Important in their bearings upon the phenomena of reënforcement and inhibition which we are now considering, are the various studies of refractory period and rhythm of nerve cell and fibre. The existence of a refractory period in neural substance, similar to that demonstrated for certain kinds of muscle by Marey,[159] Englemann,[160] Kaiser,[161] Cushny and Matthews,[162] Woodworth,[163] and many others, has been proved by Broca and Richet.[164]

Broca and Richet found that in the normal dog the refractory period of the nerve substance is too short to be easily detectable, they therefore experimented with animals which were lightly chloralized and kept at a temperature of 30 to 34° (the mean normal temperature of the dog is about 39.5°). Under these conditions a dog, when two identical stimuli (quality and intensity the same) were applied to the cerebral cortex successively, exhibited the following reactions: (1) When the stimuli were separated by .01˝ they reënforced one another (addition); (2) when the interval was .1˝ they inhibited the reaction partially (subtraction).

Concerning this phenomenon Richet writes in his dictionary of physiology (p.5): "Marey showed, in 1890, that the heart of the frog, at certain moments of systole, was inexcitable. Now our experiments prove that the cerebral apparatus, a certain time after the excitation, also ceases to be excitable: it then has a refractory phase, and this refractory phase is much more prolonged than that of the cardiac muscle." In a later publication Richet[165] makes the somewhat startling statement that a refractory period is not exhibited by the nerves of cold-blooded animals. In the tortoise, according to his results, reënforcement occurs so long as the interval between the two stimuli is not greater than 2˝, while for longer intervals each stimulus to all appearances works independently. Richet seems to have generalized from a study of the tortoise. That his generalization is unwarranted seems to me highly probable in the light of the results of this paper, for there are many reasons for supposing that the reënforcement-inhibition phenomena with which we have been dealing in case of the frog are manifestations of the existence of the same process in the nervous system which under somewhat different conditions of experimentation exhibits itself in the so-called refractory period.

The researches of Richet and his students indicate that the time of the process which conditions the phenomena of reënforcement-inhibition is about .1˝. Stimuli given at .1˝ intervals do not interfere with one another. That the process underlying the refractory period and the reënforcement-inhibition phenomena of our experiments is a rhythmic double-phase process is made still more probable by the following results. Horsley and Schäfer[166] found that the rate of response of the monkey to cortical stimulation was 12 per second, and Schäfer[167] discovered that the maximum rate of volitional impulses in man is 10 to 12 per second.

It was shown by Exner that certain movements of the foot of a rabbit could be produced by stimulating either the cortex or the skin of the foot. Simultaneous stimulation of both regions gives reënforcement. Stimulation of the cortex, if given not more than 3˝ before subliminal stimulation of the skin, renders the latter effective. When both stimuli are subliminal each makes the subsequent one effective if the interval between them is not over 1/8˝ (Schäfer[168]). Similarly for the dog Exner[169] proved that cortical and cutaneous stimuli reënforced one another, when both were subliminal, if the interval between them was not greater than .6˝. Cortical and auditory stimuli, and auditory and cutaneous (of the skin of foot) gave similar results.

Physiologists have long been familiar with several aspects of the phenomena of reënforcement and inhibition in the frog, but I know of no detailed study of the significance of the temporal relations of stimuli in this connection. Goltz[170] called attention to the inhibition of the croaking reflex by peripheral stimulation, as well as to several similar phenomena. Nothnagel,[171] Lewisson,[172] and Wydensky[173] further contributed to our knowledge of the interference effects of stimuli in the frog. Wydensky proved that the application of an induced current to a nerve-muscle preparation may result in either contraction or relaxation of the muscle, according to the frequency of stimulation.

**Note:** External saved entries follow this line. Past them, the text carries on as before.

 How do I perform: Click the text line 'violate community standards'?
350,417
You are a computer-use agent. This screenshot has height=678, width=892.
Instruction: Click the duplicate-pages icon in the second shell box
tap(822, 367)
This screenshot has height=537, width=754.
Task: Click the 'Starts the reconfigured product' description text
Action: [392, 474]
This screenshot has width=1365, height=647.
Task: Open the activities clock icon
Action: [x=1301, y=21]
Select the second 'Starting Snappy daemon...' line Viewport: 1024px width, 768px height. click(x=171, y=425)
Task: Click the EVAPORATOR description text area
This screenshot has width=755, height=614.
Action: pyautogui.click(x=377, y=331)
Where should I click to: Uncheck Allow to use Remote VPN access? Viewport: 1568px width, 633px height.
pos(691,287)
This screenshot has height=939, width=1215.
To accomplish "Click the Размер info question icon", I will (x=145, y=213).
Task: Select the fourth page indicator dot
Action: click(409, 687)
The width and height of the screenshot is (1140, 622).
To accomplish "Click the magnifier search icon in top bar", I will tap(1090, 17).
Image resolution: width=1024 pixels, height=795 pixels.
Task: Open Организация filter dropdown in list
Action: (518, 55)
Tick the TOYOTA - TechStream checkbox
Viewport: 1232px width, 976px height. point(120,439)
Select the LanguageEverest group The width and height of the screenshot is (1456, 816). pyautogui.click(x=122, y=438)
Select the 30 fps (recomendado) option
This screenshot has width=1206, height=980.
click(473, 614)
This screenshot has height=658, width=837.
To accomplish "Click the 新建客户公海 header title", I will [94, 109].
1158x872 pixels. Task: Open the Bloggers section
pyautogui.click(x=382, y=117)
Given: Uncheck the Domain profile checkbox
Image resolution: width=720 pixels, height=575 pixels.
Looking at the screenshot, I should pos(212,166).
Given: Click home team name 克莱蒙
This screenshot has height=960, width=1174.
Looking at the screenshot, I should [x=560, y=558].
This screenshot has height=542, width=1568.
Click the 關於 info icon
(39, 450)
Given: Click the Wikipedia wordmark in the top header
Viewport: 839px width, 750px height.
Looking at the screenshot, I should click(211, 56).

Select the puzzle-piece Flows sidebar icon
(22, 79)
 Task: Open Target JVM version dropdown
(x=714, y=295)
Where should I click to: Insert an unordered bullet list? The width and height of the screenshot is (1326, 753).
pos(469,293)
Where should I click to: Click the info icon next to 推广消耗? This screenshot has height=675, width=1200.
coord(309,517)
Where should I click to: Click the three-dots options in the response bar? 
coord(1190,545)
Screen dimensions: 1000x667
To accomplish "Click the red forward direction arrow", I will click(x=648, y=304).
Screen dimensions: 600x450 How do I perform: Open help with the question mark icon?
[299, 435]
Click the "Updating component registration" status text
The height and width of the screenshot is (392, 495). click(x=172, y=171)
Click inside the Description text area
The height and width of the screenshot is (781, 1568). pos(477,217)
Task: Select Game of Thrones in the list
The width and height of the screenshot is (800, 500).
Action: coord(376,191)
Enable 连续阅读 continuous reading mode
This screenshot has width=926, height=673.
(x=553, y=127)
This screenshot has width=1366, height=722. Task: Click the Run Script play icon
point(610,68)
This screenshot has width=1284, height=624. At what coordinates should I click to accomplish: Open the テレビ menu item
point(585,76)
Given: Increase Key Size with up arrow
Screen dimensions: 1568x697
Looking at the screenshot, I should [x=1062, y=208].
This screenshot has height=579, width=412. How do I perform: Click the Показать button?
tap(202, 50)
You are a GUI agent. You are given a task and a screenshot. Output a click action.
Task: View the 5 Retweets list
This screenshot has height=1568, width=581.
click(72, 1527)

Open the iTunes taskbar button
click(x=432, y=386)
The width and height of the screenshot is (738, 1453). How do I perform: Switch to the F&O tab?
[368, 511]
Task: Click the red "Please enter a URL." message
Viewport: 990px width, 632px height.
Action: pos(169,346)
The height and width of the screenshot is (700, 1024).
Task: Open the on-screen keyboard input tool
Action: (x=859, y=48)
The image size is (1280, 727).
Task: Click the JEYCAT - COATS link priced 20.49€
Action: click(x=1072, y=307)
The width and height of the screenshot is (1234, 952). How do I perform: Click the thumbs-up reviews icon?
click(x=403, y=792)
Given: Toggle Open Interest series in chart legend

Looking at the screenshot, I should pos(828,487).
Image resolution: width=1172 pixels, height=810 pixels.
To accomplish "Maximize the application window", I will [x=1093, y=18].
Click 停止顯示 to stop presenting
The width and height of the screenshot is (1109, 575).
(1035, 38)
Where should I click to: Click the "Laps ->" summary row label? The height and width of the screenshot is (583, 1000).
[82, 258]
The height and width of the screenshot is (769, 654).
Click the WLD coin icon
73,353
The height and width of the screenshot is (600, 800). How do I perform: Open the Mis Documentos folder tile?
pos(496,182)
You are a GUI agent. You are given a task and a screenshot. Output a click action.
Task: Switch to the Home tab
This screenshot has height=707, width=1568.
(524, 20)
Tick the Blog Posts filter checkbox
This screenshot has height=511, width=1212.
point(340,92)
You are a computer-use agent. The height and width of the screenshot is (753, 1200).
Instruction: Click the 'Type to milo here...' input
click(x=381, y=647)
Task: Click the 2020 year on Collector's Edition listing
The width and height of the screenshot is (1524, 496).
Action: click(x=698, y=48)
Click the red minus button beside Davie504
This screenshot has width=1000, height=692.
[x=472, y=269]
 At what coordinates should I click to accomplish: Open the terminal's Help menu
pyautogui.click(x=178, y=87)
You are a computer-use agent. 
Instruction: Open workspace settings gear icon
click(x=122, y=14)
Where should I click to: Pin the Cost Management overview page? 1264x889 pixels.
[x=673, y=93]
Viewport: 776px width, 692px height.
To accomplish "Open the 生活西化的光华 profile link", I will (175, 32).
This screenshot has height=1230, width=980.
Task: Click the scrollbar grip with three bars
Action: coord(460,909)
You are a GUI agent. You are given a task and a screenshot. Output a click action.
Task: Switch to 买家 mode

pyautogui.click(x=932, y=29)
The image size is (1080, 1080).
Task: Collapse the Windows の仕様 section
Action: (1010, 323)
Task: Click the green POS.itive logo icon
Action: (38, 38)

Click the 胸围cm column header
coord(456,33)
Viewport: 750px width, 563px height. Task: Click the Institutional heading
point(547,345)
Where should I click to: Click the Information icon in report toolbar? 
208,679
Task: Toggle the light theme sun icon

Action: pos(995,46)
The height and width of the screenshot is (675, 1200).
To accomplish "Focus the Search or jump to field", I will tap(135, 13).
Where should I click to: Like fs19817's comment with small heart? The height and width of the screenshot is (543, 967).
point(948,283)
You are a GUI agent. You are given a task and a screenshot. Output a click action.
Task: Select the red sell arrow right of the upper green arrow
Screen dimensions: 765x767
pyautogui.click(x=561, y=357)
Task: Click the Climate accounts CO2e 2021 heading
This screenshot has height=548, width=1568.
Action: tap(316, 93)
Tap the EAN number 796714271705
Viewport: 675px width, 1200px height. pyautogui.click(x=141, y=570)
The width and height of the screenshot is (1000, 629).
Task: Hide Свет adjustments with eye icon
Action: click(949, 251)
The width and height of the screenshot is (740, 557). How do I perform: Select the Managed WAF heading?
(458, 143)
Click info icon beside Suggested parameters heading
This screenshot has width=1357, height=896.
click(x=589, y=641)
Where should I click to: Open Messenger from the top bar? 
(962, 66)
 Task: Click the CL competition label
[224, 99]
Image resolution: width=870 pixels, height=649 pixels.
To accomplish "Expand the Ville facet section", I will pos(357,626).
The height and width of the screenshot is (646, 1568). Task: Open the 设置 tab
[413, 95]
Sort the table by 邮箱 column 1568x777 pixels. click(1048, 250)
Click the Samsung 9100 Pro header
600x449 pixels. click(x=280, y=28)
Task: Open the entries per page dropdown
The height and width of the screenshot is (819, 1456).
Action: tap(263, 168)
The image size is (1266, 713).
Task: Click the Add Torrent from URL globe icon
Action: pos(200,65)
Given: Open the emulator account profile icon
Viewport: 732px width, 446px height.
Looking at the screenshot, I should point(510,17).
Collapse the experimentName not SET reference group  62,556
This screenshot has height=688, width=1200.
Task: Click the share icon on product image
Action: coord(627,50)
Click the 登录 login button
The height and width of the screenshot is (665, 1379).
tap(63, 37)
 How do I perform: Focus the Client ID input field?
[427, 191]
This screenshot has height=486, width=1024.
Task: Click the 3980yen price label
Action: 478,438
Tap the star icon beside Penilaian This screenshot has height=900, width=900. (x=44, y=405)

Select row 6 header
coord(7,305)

More recently Merzbacher[174] has dealt with the influences of complication of stimuli in the frog with the purpose of ascertaining the relations of the sense-organs to the reflex movements of the animal. His first paper is concerned especially with the functional importance of the eye in connection with reflexes. Unfortunately for the demands of this research, he did not attend particularly to the temporal relations of his stimuli. That a visual and a cutaneous stimulus were given either "at the same time or within a short interval of one another" (p. 250) is not the sort of information our problems demand.

According to Merzbacher's very interesting results a visual stimulus reënforces the reaction to a cutaneous stimulus. As the results of this paper show, this is only half a truth, for the two stimuli may either reënforce or inhibit one another's reactions. As Merzbacher observed no evidences of reaction to auditory stimulation he presumably did not attempt to study the influences of the ear in connection with reflexes.